Sua criação só foi possível em razão da violação sistemática dos direitos humanos, particularmente por sistemas ou regimes repressivos de todas as índoles (de direita, de esquerda, religiosos etc.). Mais de 130 milhões de pessoas foram vítimas desse tipo de violência desde a Segunda Guerra Mundial.
Um dos maiores entraves à criação do TPI foram os EUA (que não ratificaram o pacto de Roma). E já se posicionaram radicalmente contra ele. De todos os países presentes em Roma (em julho de 1998), apenas sete (naquele momento) recusaram o TPI: EUA, Israel, China, Iraque, Iêmen, Líbia e Catar.

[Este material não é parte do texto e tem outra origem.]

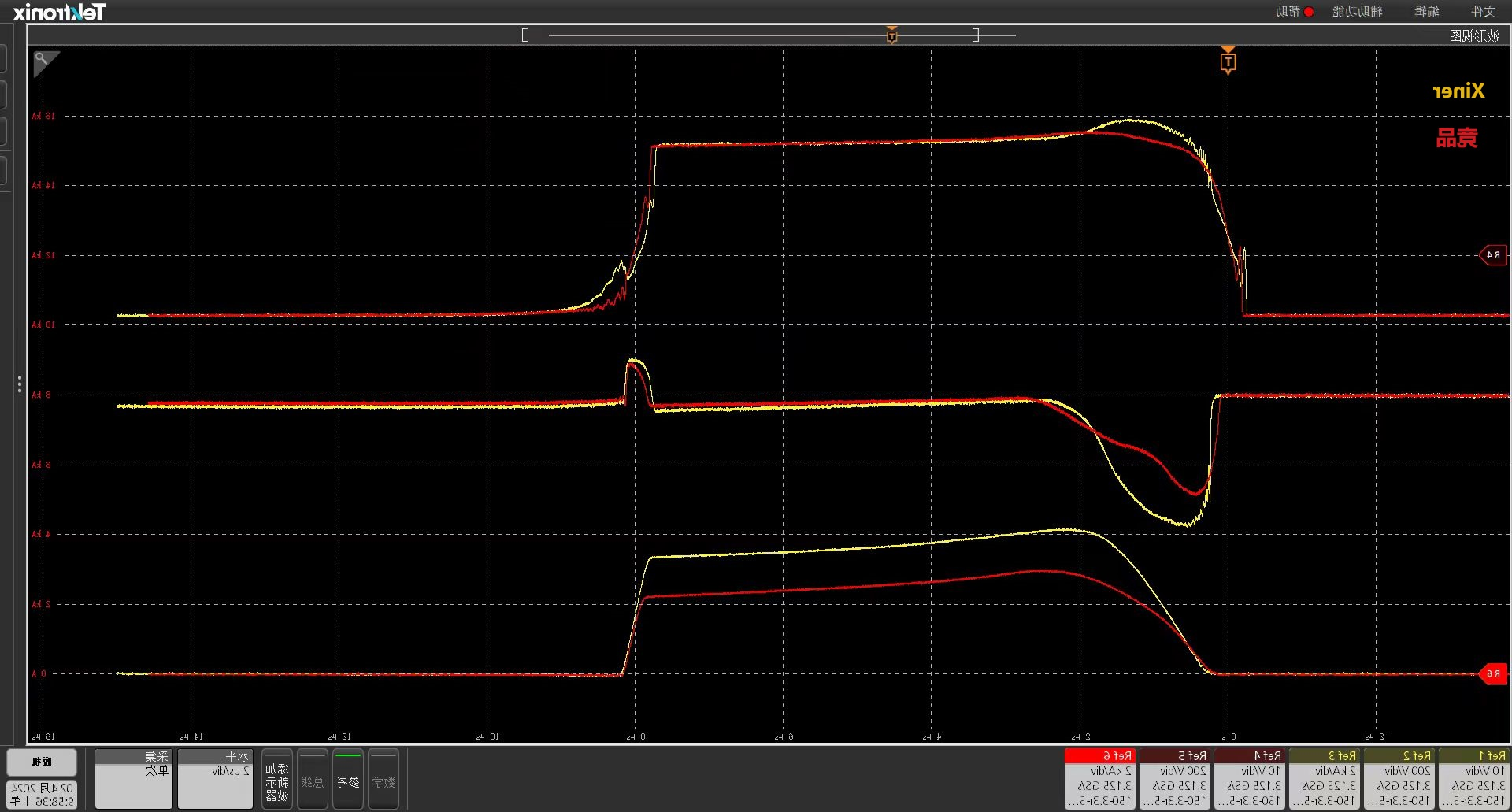
Task: Click the right bracket of record overview bar
Action: pyautogui.click(x=976, y=35)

No modelo de Estado de Direito global pode-se prognosticar que a importância do TPI será cada vez maior. É imprescindível a instituição de uma Justiça penal internacional para julgar (no futuro) não somente criminosos genocidas ou ditadores (que são muitos ainda hoje, principalmente na América Latina, Ásia, África), senão, sobretudo, outros crimes que provocam conseqüências danosas para muitos países em razão da sua transnacionalidade, como por exemplo algumas modalidades de crime organizado (tráfico de seres humanos, de órgãos humanos, de animais, de armas etc.), o crime informático e o ecológico. Ainda é diminuta a competência do TPI. Tende a se alterar e aumentar nas décadas futuras.

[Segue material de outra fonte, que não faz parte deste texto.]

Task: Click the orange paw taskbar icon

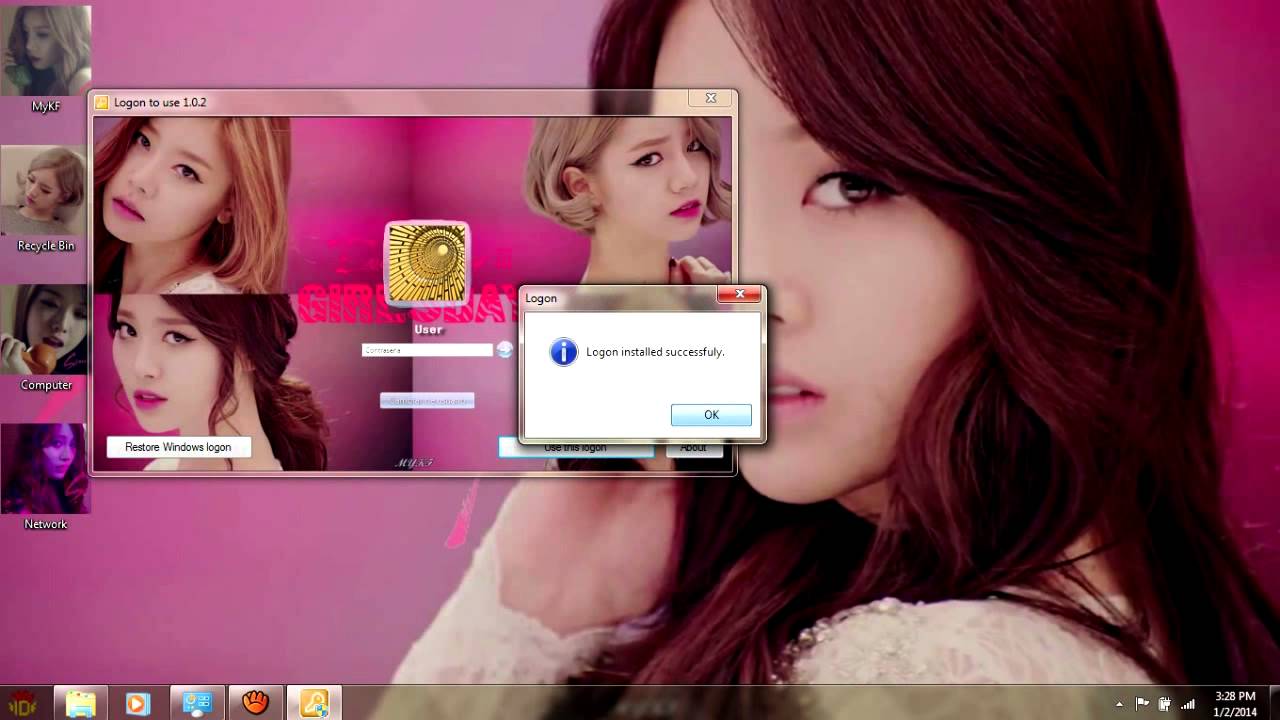Action: click(x=256, y=703)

No dia 14 de julho de 2008 houve o primeiro pedido de prisão cautelar (feito pelo Procurador Luis Moreno Ocampo) de um presidente em exercício (trata-se do sudanês Omar el Bashir), que é acusado de genocídio, crimes de guerra e crime contra a humanidade, que teria cometido desde 2003 (matando milhares de pessoas: a ONU estima em 300 mil, sendo 35 mil agricultores de três tribus). O objetivo invocado é pôr fim às atrocidades massivas, que estariam ocorrendo no maior país africano.
Não se sabe quando e se será preso o acusado, de qualquer modo parece certo (pelos antecedentes já conhecidos: processos contra Slobodan Milosevic e Charles Taylor) que a era do extermínio impune está chegando ao seu fim: a Justiça penal global está sendo chamada a cumprir o seu papel de proteção dos direitos humanos, mesmo contra atos tirânicos cometidos por pessoas de países que ainda não ratificaram o Tribunal (como é o caso do Sudão).

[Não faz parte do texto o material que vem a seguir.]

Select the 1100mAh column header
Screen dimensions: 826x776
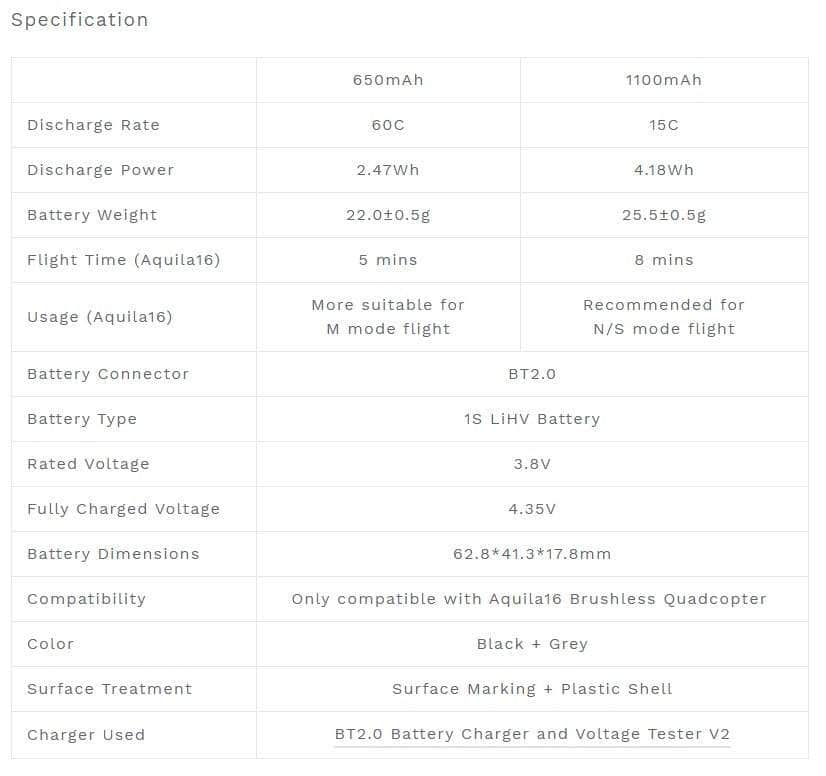tap(664, 80)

Até o final do século XX os chefes de Estado ou de Governo gozavam de impunidade praticamente absoluta (em relação a seus crimes, ainda que de guerra): tanto durante seu mandato como depois. Vigorava o conceito antigo de soberania assim como a imunidade do Chefe de Estado. Cada país cuidava dos seus delitos (ou não cuidava deles), sem nenhuma ingerência alheia. Esse panorama se alterou completamente nos últimos anos (final do século XX e começo do século XXI), principalmente depois da prisão do General Pinochet (em 1999). Espera-se que o Estado de Direito global continue cumprindo seu papel de guardião dos direitos humanos fundamentais.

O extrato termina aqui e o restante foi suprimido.